From the first line of the material below to the line containing "Scoop (124, 45)", repeat every line exactly and add nothing.

• Material for the task:

..........

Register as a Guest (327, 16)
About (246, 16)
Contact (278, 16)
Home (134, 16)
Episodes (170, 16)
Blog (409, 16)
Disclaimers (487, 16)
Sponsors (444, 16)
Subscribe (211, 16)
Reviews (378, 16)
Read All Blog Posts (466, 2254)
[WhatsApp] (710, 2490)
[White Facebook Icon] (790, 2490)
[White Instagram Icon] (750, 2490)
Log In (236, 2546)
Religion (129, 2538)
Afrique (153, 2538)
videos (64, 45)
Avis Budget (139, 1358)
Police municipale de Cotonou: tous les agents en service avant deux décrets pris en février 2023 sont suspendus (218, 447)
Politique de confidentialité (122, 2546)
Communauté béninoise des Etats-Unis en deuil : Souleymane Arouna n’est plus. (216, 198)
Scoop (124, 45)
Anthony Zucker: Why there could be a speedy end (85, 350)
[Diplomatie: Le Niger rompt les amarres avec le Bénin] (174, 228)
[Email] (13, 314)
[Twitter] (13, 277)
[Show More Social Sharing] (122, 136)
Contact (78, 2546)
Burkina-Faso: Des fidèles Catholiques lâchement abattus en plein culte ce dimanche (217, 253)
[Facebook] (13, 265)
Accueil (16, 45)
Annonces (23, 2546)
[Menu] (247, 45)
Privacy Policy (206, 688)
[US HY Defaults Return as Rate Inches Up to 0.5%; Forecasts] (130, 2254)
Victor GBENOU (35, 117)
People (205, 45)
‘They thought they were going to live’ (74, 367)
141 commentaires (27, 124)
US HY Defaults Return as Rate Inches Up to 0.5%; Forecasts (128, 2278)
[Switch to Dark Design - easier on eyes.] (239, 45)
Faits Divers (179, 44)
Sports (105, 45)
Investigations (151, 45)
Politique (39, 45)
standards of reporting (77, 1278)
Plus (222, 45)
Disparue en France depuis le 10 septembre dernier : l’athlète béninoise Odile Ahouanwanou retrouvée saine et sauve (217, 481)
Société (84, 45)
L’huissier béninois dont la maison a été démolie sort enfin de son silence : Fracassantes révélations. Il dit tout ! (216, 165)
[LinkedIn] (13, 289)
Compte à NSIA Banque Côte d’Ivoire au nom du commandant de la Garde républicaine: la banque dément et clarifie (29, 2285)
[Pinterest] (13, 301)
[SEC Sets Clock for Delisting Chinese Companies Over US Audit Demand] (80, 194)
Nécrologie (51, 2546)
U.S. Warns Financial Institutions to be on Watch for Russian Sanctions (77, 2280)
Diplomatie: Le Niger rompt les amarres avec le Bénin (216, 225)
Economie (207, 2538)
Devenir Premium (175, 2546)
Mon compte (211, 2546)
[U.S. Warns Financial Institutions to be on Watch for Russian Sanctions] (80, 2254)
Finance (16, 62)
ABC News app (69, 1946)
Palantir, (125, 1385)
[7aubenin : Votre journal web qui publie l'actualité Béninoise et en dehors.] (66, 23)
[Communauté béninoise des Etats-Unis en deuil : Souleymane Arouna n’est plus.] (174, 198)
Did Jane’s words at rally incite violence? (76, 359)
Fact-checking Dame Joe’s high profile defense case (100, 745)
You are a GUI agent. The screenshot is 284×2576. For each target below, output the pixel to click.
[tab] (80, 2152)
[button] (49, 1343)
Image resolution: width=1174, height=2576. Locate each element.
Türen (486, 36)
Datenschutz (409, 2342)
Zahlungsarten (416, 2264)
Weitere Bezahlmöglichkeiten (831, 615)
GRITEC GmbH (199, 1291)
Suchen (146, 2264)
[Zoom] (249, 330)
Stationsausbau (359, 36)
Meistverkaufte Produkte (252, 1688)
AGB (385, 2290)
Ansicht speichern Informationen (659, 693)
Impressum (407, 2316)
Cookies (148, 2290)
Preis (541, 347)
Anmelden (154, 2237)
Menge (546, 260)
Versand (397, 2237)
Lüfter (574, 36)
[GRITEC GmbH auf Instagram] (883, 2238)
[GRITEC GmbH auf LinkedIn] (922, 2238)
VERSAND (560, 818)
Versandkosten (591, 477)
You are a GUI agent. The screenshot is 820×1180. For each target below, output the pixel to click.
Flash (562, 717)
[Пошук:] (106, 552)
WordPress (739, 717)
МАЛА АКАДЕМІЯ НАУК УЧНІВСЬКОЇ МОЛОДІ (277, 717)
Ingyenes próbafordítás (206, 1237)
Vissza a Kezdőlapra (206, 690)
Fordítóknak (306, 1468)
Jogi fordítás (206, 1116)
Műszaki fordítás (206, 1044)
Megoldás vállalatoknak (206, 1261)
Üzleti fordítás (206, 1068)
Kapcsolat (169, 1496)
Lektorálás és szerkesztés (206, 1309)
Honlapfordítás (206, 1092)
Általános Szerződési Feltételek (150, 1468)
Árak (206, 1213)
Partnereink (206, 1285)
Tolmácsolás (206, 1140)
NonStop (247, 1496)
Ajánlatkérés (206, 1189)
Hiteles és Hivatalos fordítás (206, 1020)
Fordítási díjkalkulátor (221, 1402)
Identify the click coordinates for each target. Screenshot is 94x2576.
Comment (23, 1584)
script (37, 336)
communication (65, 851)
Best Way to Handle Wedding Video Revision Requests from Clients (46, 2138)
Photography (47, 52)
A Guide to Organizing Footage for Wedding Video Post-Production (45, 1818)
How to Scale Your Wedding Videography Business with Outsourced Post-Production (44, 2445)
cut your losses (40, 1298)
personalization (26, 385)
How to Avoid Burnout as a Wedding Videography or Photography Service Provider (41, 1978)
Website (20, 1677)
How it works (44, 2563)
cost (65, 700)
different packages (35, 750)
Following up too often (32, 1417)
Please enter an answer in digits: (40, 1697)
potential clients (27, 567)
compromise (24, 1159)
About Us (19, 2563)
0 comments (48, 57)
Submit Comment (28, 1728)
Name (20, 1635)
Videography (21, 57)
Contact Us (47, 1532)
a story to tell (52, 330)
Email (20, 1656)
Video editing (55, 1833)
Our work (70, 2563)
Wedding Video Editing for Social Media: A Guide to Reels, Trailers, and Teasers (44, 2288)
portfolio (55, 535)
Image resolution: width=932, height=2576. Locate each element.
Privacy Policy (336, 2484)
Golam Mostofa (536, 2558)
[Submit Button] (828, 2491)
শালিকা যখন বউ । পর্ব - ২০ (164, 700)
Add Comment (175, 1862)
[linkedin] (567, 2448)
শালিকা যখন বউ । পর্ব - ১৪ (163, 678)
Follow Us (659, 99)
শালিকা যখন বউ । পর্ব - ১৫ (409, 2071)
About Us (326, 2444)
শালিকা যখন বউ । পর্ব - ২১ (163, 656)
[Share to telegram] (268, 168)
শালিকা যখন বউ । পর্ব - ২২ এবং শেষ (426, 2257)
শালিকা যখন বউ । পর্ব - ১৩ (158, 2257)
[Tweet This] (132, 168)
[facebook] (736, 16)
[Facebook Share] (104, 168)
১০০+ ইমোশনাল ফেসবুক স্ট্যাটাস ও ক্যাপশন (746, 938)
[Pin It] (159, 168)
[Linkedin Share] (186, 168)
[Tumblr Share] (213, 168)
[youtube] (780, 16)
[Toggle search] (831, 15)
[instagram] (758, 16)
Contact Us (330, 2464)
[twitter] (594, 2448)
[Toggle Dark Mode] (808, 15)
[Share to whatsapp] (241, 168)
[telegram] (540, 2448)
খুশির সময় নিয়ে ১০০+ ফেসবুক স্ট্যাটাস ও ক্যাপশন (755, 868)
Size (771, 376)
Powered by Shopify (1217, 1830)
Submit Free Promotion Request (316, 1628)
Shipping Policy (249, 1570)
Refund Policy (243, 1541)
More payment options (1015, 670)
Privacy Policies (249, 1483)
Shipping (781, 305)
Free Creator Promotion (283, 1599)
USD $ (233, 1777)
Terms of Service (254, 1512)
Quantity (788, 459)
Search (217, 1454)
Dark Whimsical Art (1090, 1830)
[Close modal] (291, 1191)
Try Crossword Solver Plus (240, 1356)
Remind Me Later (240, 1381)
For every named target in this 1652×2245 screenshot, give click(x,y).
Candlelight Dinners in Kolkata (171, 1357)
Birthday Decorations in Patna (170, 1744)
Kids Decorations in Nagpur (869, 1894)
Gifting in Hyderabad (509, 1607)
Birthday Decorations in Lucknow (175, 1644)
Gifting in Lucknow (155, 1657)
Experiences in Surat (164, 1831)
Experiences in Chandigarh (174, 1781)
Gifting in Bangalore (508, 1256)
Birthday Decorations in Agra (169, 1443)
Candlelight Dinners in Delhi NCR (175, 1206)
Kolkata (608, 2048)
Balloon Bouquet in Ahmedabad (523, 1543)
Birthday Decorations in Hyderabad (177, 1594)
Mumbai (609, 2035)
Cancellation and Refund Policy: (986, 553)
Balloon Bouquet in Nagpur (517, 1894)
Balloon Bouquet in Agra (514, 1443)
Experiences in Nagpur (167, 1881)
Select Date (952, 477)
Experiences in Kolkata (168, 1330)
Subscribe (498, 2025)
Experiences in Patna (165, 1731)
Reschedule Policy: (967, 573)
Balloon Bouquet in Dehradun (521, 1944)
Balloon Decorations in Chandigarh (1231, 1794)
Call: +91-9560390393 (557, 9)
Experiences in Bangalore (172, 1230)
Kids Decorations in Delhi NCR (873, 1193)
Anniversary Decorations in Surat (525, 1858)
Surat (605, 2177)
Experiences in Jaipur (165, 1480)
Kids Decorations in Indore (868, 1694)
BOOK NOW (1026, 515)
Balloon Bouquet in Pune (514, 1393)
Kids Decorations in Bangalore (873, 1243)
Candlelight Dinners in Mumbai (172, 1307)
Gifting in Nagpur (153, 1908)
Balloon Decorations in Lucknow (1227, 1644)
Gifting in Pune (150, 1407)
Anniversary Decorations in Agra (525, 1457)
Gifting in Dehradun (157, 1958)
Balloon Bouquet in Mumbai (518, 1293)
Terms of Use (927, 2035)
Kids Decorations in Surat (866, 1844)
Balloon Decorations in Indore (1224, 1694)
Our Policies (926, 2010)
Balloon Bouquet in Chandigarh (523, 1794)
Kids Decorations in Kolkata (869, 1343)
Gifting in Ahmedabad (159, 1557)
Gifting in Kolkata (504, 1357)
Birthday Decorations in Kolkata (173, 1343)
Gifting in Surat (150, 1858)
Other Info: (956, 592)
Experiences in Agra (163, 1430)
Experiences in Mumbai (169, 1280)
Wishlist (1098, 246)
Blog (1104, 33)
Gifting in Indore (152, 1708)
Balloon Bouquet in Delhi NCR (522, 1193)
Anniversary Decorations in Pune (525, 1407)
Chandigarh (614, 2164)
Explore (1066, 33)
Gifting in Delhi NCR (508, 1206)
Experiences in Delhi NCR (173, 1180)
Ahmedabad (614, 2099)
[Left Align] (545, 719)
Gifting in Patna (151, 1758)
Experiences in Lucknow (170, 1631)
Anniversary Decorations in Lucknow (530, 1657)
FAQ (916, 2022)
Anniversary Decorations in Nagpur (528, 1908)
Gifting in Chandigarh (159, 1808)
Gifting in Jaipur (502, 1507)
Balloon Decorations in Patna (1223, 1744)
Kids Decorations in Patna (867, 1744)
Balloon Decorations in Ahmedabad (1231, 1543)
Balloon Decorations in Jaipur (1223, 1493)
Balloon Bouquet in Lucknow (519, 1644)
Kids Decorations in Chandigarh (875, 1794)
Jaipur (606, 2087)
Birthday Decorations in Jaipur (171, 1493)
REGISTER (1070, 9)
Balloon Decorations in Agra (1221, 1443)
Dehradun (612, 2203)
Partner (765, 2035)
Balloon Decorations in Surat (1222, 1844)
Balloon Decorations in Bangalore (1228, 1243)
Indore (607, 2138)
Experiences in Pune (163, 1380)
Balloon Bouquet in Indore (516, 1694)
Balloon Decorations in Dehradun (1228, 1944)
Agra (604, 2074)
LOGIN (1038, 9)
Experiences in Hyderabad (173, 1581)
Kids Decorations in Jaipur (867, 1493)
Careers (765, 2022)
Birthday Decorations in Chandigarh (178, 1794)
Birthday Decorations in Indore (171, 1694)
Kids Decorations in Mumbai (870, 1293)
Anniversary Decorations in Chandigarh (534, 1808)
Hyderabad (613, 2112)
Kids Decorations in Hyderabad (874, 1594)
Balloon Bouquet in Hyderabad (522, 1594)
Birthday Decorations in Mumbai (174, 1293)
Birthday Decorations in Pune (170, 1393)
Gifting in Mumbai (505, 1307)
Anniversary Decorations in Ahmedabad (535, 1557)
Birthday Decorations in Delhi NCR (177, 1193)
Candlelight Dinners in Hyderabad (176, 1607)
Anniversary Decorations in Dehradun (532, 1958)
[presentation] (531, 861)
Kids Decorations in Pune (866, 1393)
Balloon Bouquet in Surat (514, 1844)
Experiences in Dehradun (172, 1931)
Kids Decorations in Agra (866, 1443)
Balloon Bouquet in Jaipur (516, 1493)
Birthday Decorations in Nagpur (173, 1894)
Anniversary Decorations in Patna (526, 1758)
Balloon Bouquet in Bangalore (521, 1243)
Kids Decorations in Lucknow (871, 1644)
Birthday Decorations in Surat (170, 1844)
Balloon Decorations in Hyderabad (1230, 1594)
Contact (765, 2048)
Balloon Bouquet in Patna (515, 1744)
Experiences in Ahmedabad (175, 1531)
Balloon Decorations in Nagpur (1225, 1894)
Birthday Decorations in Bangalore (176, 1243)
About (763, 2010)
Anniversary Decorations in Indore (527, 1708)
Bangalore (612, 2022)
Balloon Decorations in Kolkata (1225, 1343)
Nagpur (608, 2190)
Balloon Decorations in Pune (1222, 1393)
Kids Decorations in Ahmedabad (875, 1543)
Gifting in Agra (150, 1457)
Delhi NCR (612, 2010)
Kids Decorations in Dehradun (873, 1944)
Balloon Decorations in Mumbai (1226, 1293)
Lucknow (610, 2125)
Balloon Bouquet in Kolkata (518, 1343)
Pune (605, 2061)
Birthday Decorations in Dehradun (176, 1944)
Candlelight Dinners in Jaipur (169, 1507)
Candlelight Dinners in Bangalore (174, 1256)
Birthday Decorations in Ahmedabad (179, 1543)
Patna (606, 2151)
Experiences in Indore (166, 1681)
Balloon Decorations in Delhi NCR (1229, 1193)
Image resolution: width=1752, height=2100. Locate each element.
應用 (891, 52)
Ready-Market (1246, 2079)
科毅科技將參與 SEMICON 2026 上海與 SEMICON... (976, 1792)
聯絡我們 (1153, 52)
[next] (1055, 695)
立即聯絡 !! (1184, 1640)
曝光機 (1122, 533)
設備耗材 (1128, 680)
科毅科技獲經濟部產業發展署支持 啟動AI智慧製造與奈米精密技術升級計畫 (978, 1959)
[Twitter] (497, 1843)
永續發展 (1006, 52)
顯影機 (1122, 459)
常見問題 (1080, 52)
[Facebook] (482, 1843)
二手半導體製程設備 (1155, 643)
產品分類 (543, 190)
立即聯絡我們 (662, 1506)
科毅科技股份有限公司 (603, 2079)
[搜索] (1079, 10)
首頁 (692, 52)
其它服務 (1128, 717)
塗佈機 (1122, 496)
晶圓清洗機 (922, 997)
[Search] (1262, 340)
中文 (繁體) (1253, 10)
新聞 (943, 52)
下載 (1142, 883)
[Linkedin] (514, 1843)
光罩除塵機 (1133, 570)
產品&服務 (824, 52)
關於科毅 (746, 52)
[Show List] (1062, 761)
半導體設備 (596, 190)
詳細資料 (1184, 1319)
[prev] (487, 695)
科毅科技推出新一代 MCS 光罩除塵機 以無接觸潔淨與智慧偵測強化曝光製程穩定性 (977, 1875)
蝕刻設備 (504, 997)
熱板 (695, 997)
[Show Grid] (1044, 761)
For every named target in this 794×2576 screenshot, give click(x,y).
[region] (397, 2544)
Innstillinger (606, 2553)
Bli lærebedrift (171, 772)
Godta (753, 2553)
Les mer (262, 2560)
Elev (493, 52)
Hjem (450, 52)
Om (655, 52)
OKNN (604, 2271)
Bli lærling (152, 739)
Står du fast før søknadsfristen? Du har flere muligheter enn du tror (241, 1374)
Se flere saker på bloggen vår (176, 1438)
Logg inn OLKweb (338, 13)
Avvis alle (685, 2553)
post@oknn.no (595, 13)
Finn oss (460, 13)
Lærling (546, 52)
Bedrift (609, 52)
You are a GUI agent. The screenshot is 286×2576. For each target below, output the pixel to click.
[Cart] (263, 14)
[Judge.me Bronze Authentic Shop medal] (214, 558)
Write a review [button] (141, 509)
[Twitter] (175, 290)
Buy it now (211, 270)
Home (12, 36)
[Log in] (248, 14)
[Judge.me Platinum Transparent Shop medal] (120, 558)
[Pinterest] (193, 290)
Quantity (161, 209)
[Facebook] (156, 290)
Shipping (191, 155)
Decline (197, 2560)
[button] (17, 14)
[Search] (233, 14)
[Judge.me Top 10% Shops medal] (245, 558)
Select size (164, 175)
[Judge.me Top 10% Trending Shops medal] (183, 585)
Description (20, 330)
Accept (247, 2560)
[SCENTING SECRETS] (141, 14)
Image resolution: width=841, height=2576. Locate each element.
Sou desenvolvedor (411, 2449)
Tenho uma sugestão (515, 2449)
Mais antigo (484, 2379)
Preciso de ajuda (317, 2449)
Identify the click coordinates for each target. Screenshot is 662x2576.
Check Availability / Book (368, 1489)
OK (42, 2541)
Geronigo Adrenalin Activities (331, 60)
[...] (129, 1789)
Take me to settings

..........

• Response for this exercise:
Register as a Guest (327, 16)
About (246, 16)
Contact (278, 16)
Home (134, 16)
Episodes (170, 16)
Blog (409, 16)
Disclaimers (487, 16)
Sponsors (444, 16)
Subscribe (211, 16)
Reviews (378, 16)
Read All Blog Posts (466, 2254)
[WhatsApp] (710, 2490)
[White Facebook Icon] (790, 2490)
[White Instagram Icon] (750, 2490)
Log In (236, 2546)
Religion (129, 2538)
Afrique (153, 2538)
videos (64, 45)
Avis Budget (139, 1358)
Police municipale de Cotonou: tous les agents en service avant deux décrets pris en février 2023 sont suspendus (218, 447)
Politique de confidentialité (122, 2546)
Communauté béninoise des Etats-Unis en deuil : Souleymane Arouna n’est plus. (216, 198)
Scoop (124, 45)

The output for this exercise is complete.